AIM OF THE TASK ->
Nothing is needed except the lines below that run from the one with "Feed de entradas (755, 2343)" through the one with "Diario de un viaje a Argentina (4)", repeated exactly.

(Stored dataset items)
= Beginning of Section =
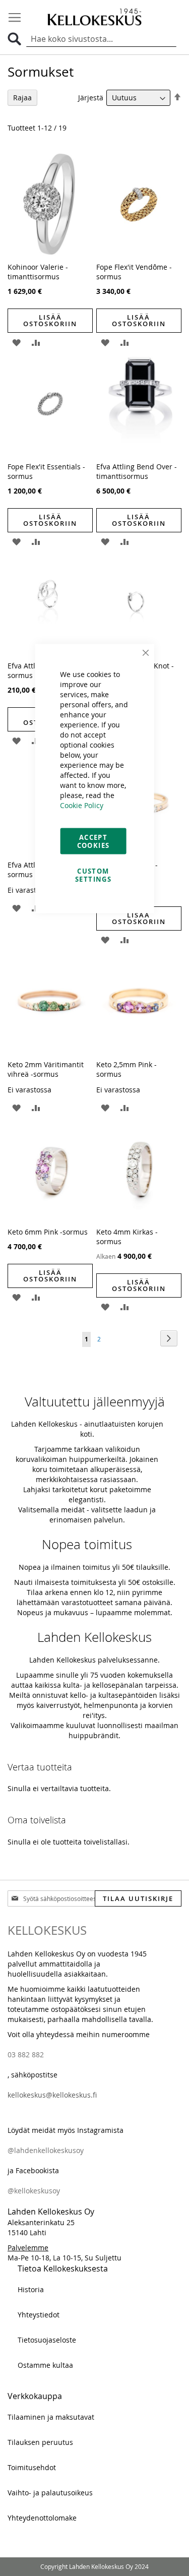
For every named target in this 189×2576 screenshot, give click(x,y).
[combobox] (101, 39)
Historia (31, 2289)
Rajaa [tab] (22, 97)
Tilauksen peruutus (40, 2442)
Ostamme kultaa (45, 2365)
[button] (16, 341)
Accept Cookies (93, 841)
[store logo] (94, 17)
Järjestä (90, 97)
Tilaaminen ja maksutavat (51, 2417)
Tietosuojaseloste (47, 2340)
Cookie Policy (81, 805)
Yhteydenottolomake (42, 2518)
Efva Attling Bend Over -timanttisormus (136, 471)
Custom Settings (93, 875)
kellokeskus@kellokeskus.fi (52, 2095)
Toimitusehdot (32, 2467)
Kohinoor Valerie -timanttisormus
= End of Section =
= Beginning of Section =
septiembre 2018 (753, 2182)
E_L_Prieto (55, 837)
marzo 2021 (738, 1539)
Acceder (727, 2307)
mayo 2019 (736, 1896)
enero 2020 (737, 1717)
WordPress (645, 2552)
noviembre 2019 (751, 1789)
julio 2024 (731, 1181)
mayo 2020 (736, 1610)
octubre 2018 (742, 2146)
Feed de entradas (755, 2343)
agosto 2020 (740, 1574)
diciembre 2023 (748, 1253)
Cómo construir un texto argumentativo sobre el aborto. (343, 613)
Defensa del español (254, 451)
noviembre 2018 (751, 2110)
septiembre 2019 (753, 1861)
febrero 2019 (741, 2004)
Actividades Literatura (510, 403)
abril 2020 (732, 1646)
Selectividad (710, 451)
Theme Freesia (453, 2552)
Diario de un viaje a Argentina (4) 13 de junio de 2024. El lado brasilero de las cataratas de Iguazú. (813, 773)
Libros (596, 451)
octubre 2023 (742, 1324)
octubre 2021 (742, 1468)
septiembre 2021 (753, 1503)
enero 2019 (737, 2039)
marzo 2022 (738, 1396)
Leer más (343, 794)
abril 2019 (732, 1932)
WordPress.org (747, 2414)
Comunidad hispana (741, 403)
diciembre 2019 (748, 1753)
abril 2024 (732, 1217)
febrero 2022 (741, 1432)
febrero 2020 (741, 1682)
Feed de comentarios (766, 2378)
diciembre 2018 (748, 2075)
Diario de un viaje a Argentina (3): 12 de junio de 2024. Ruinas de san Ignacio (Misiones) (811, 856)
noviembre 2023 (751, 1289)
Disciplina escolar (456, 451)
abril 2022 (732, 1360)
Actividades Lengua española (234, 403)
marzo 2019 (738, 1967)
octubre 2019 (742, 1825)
= End of Section =
EXERCISE RESPONSE ->
Feed de entradas (755, 2343)
agosto 2020 (740, 1574)
diciembre 2023 (748, 1253)
Cómo construir un texto argumentativo sobre el aborto. (343, 613)
Defensa del español (254, 451)
noviembre 2018 (751, 2110)
septiembre 2019 (753, 1861)
febrero 2019 (741, 2004)
Actividades Literatura (510, 403)
abril 2020 (732, 1646)
Selectividad (710, 451)
Theme Freesia (453, 2552)
Diario de un viaje a Argentina (4) 13 de junio de 2024. El lado brasilero de las cataratas de Iguazú. (813, 773)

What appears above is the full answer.